Saint Agnes: A poem by Anne Champion

By Anne Champion


Saint Agnes
Patron Saint of girls, rape survivors, gardens, and chastity

The legend lies: my hair didn’t grow to sheathe
my shame. Nothing protects a woman

stripped bare. Red ivy snaked along my body
but it was only illusion: blood and dust. If you want to salve

a man’s lust, present him with a woman ruined,
a lacework of bruises. As the men dragged

me naked through the streets, they forgot
what I looked like, my hair woven into a loom

of twigs as brittle as lies, the heavens translating
screams to prayers—I held the hot rage

in my lungs until it boiled out every contamination
and I was holy. My blessing, witchcraft:

men’s filthy eyes cast white and blind,
others kneeling before me and dropping dead.

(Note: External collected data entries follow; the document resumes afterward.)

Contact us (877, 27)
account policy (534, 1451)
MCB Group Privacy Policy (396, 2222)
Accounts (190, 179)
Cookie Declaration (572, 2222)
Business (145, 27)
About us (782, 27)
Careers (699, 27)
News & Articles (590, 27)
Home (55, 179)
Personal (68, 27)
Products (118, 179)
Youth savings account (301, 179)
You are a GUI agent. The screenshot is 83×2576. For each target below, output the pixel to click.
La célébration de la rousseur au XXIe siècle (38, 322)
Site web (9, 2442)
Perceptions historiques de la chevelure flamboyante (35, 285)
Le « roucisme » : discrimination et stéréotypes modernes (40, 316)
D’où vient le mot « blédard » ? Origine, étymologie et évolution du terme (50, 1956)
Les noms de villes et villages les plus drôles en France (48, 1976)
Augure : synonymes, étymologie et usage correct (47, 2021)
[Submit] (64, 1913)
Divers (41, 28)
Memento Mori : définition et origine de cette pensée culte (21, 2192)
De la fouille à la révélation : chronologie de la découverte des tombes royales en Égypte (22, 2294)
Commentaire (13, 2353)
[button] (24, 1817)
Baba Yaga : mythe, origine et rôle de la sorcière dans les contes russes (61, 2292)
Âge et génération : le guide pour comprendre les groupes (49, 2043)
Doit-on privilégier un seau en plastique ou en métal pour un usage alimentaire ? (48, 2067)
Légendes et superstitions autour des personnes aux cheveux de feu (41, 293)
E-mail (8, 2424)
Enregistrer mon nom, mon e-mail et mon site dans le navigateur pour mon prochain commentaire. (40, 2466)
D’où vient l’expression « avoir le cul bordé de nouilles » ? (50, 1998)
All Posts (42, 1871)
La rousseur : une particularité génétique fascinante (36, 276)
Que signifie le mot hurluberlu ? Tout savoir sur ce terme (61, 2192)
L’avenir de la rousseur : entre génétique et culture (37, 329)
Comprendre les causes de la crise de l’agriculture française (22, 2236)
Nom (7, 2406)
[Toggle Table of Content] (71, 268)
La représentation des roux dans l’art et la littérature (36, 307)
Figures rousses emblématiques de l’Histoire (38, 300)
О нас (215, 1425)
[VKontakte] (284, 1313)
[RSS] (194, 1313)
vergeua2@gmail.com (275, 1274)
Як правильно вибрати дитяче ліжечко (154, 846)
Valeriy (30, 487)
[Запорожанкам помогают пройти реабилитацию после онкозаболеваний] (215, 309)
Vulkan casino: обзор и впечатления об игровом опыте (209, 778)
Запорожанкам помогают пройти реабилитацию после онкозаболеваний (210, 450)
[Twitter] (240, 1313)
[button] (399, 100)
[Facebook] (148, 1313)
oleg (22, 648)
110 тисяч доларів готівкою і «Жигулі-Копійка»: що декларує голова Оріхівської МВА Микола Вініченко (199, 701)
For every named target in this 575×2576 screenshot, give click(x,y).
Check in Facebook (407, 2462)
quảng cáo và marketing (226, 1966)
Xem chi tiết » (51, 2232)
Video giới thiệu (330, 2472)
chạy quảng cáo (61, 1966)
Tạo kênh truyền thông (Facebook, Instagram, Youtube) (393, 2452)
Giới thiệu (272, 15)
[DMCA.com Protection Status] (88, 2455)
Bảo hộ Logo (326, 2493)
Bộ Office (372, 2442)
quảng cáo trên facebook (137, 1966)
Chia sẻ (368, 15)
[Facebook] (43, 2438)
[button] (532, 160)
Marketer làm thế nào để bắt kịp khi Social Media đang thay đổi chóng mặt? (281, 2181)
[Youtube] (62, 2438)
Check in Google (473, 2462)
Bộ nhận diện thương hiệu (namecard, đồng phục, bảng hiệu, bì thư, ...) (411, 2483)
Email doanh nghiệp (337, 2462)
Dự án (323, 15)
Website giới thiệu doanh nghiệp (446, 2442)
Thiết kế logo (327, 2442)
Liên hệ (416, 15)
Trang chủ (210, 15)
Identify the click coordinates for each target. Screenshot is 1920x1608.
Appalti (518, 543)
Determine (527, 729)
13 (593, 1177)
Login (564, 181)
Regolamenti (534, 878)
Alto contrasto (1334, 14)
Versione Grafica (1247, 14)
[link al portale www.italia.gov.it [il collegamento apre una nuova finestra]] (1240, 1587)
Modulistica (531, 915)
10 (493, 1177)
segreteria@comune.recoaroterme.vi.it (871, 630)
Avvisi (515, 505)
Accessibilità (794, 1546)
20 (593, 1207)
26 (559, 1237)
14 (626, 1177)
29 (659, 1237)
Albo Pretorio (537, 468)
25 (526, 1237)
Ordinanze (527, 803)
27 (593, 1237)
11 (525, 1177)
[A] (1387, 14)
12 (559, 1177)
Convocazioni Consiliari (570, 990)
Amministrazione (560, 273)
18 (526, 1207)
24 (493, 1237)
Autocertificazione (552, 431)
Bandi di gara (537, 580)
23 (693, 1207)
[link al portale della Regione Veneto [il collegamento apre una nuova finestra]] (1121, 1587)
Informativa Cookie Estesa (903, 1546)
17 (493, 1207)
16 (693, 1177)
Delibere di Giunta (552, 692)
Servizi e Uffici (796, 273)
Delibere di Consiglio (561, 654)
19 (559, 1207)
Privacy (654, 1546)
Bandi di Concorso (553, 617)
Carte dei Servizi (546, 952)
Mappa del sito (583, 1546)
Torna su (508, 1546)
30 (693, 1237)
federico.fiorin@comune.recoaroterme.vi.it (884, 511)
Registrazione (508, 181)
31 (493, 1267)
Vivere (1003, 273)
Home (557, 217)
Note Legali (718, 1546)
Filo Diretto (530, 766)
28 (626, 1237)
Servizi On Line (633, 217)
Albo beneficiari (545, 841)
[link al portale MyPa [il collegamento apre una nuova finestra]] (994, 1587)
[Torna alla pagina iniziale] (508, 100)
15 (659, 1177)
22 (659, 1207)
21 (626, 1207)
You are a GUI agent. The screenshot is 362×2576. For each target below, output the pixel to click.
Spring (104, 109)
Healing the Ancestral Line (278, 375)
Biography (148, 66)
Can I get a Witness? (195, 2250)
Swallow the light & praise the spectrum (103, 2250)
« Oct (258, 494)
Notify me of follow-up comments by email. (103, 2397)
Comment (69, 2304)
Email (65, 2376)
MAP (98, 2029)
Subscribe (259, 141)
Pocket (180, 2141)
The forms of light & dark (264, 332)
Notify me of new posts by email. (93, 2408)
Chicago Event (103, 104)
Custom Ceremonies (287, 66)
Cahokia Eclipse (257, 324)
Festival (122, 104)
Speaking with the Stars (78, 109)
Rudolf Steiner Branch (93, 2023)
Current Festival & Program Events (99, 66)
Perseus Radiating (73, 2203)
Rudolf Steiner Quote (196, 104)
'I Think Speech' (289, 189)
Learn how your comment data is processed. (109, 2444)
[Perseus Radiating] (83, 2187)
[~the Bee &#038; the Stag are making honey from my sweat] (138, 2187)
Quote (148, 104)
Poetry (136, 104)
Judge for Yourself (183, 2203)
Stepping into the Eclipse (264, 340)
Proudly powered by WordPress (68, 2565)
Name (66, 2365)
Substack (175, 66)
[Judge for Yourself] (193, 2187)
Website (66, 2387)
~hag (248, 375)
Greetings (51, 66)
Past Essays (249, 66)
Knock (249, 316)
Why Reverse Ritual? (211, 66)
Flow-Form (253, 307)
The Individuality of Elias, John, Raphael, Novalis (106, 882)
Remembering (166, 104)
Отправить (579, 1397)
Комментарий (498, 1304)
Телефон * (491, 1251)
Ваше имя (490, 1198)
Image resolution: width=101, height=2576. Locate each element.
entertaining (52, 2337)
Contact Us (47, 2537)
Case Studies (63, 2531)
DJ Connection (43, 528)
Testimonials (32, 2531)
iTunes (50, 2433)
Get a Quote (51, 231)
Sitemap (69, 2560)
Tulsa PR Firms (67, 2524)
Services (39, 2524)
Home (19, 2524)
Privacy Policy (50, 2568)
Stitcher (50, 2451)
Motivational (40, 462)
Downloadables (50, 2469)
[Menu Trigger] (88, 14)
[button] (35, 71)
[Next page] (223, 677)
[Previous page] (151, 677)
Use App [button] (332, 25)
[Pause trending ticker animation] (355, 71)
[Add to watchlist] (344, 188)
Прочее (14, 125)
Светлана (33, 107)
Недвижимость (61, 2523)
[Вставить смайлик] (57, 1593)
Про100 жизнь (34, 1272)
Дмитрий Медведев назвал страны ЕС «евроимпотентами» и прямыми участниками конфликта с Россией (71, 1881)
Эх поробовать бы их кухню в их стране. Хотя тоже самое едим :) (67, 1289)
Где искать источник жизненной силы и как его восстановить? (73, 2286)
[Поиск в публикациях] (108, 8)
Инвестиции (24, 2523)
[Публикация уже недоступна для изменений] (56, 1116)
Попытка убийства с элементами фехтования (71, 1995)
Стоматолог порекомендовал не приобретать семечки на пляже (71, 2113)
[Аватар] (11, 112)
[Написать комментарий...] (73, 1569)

When they lit the fire at my feet, my hunger
could never be uncoiled, my body readied

to blaze, the polished flute of my throat primed
to sing God’s praise and men’s curse.

God granted me an escape path in parted flames,
but men thwart miracles with weapons and war.

A blade pierced my neck— I was finally wrung
free from ever crying out in this world again.

Anne Champion is the author of Reluctant Mistress (Gold Wake Press, 2013), The Good Girl is Always a Ghost (Black Lawrence Press, 2018) and The Dark Length Home (Noctuary Press, 2017). Her work appears in Verse Daily, Prairie Schooner, Epiphany Magazine, Salamander, New South, Redivider, PANK Magazine, and elsewhere.  She was a 2009 Academy of American Poets Prize recipient, a 2016 Best of the Net winner, and a Barbara Deming Memorial Grant recipient. She currently teaches writing and literature in Boston, MA.